Why BitQT ?

There are plenty of clustering algorithms for analyzing MD out there, so why QT over those others? Well, not all kind of algorithms suit all problemic situations with the same performance. In those particular cases where strongly geometrically correlated conformations are needed to be returned as clusters, QT stands out as an ideal option because that guarantees that no pair of frames having a similarity value greater than a user-specified cutoff will coalesce into the same cluster.

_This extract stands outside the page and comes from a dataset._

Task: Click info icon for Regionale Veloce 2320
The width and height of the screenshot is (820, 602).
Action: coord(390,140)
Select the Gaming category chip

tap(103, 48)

This sounds great, but in practice, exact (and even approximate) implementations of QT are computationally expensive. That’s where BitQT enters the scne. This heuristic makes a parallel with the Maximum Clique Problem (MCP) and treats QT problem as a search of cliques in a mathemathical graph. As it is possible to conduct this search using vector of bits, BitQT is a fast and memory efficient alternative to the few other current implementations.

How Does BitQT Works ?

Here we expose briefly the basis of BitQT assumptions and the key aspects of the algorithm. You can refer to the academic publication for more details.

Original QT algorithm

The application of the original QT to an MD trajectory can be described as follows: After the selection of a similarity threshold k, one arbitrary frame is selected and marked as a candidate cluster C1. The remaining frames are iteratively added to C1 if and only if two conditions hold;

  • Condition 1: the similarity distance between the entering frame and every frame inside C1 is the minimum possible, and

  • Condition 2:- the similarity distance between the entering frame and every frame already inside C1 does not exceed the threshold k.

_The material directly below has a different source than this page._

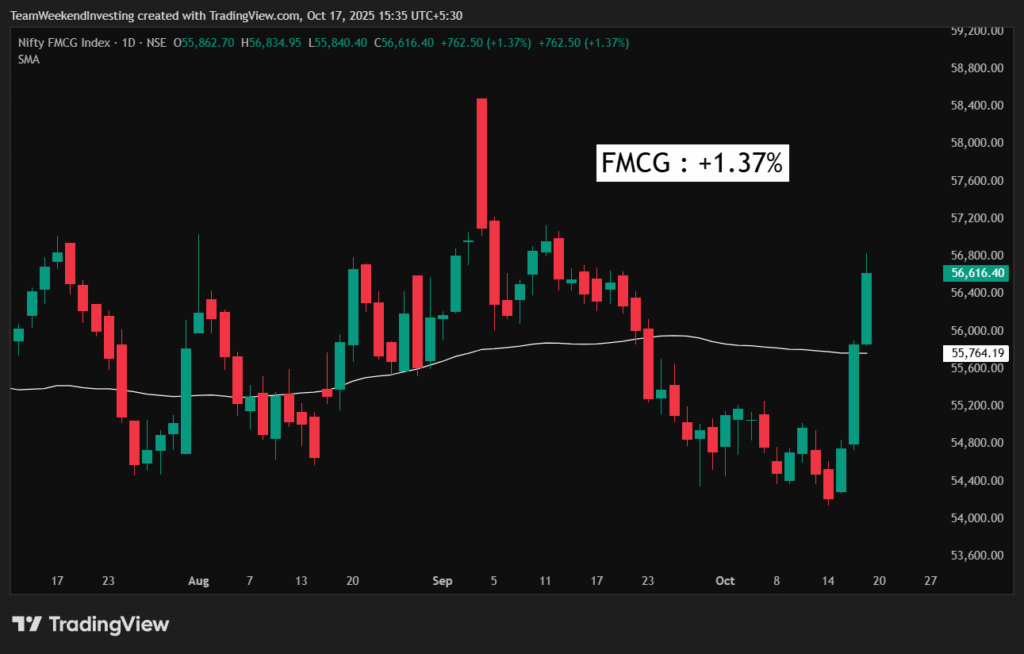Screen dimensions: 1024x654
Task: Click the white 55,764.19 SMA price tag
Action: click(x=979, y=353)
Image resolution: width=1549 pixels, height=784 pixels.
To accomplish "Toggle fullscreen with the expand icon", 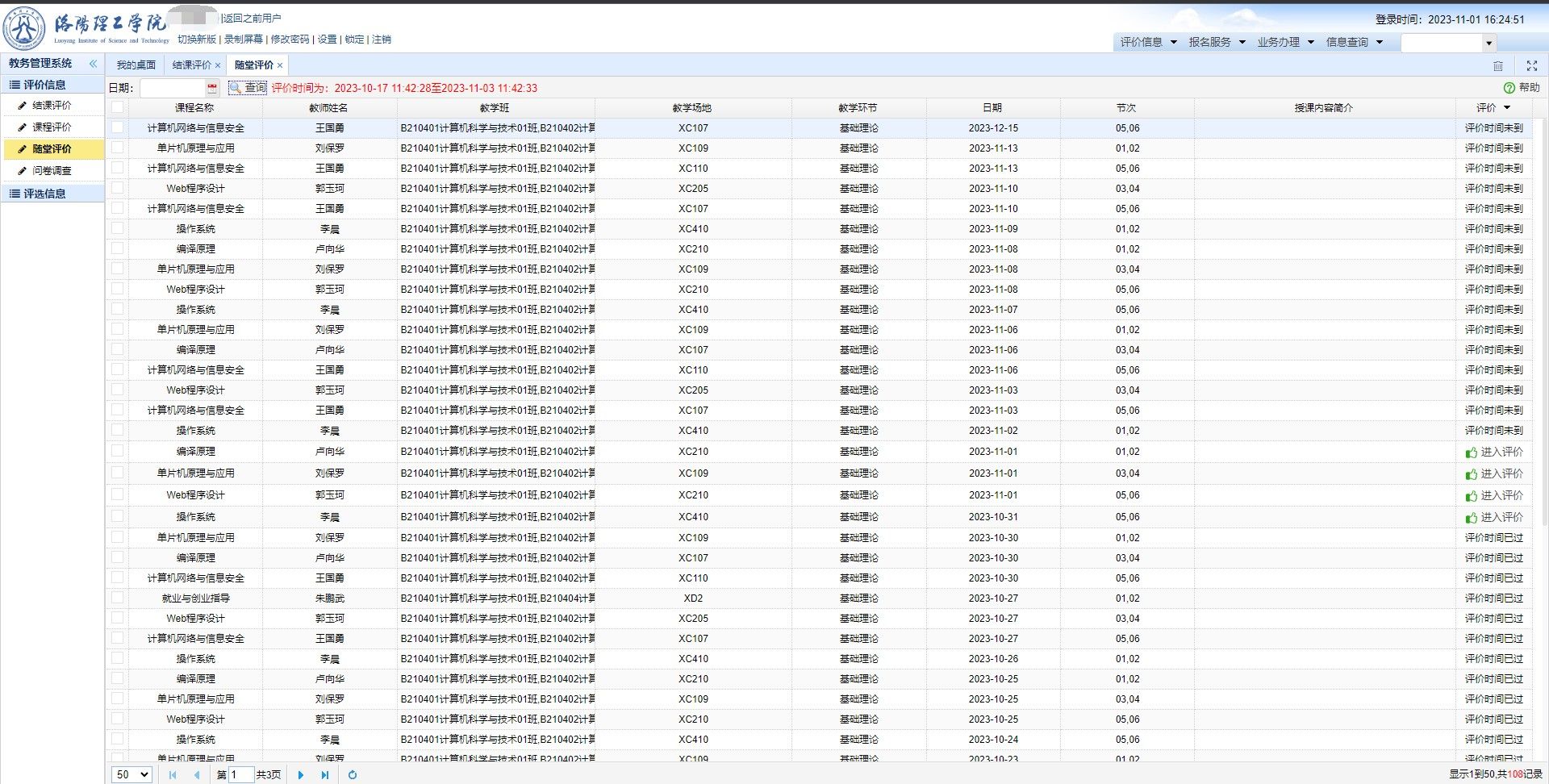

This process continues for all frames n in the trajectory until Cn candidate clusters have been formed. The one with more frames is set as a cluster, its elements removed from further consideration, and the entire process repeated until no more clusters can be discovered.

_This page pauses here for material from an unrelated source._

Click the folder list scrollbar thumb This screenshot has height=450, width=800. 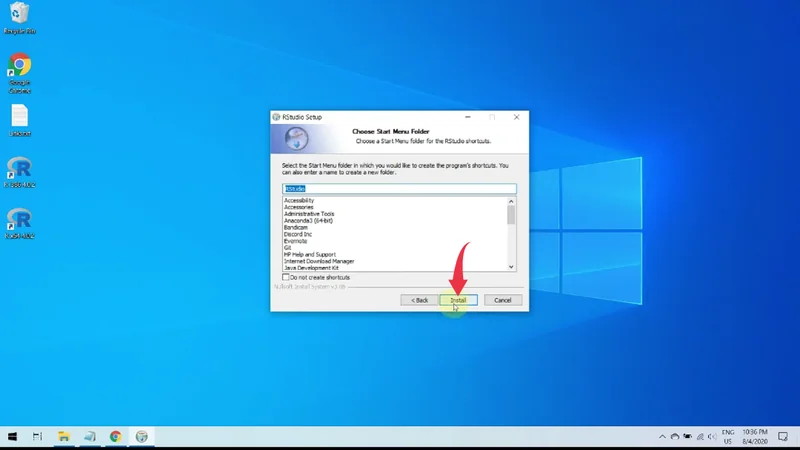511,215
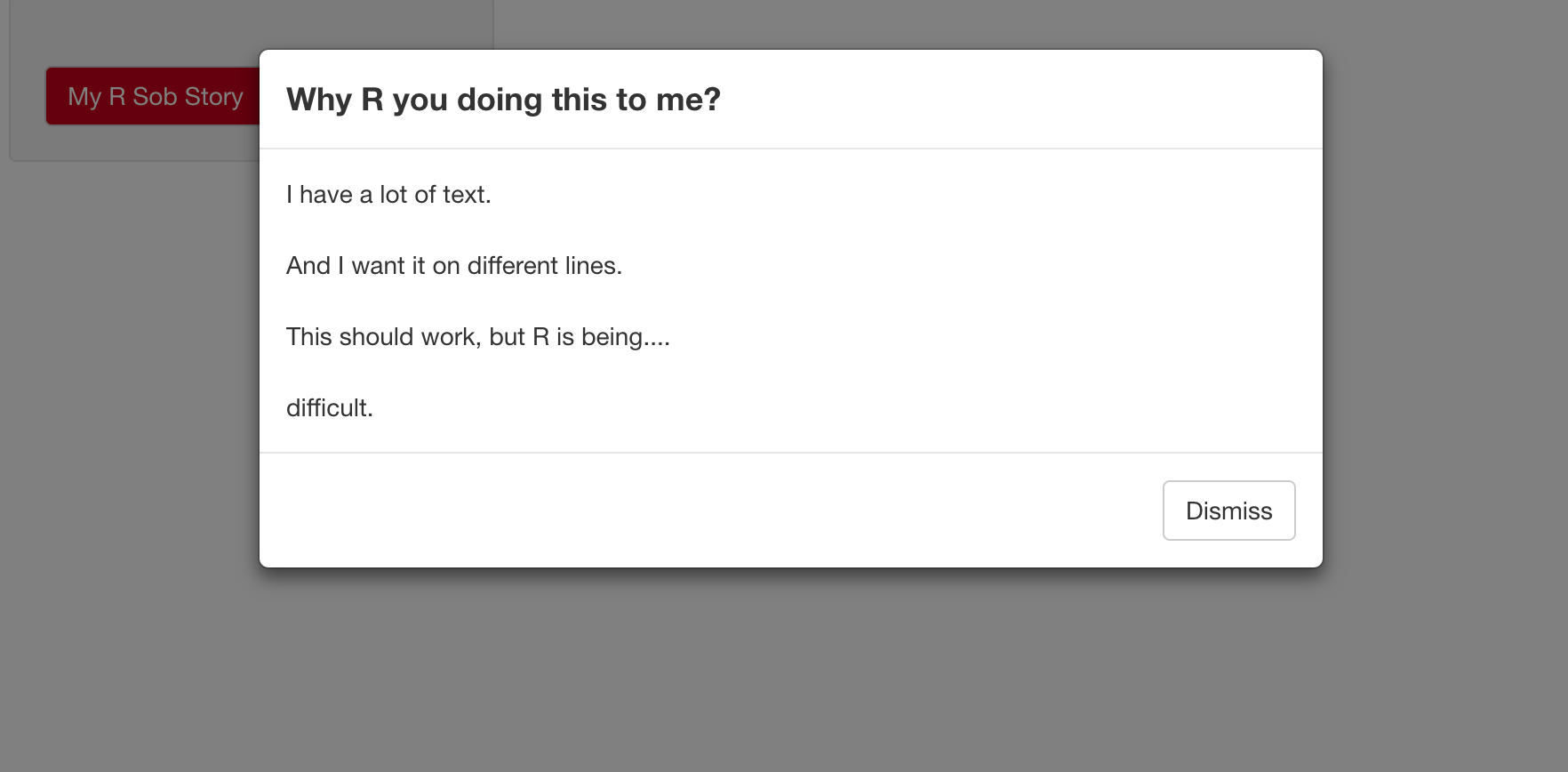Click the word 'text.' in the first line
Image resolution: width=1568 pixels, height=772 pixels.
click(467, 195)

Parallel with the Maximum Clique Problem

The most importat aspect of the original algorithm is its guarantee that all pairwise similarities inside a cluster will remain under the threshold k. This aspect is assured by Condition 2. Condition 1 merely limits the size of retrieved clusters but has no impact in maintaining the similarity threshold.

From Graph Theory, we know that a clique is a subgraph in which vertices are all pairwise adjacent. If a clique is not contained in any other clique, it is said to be maximal, while the term maximum clique denotes the maximal clique with a maximum number of nodes. The maximum clique problem (MCP) deals with the challenge of finding the maximum clique inside a given graph.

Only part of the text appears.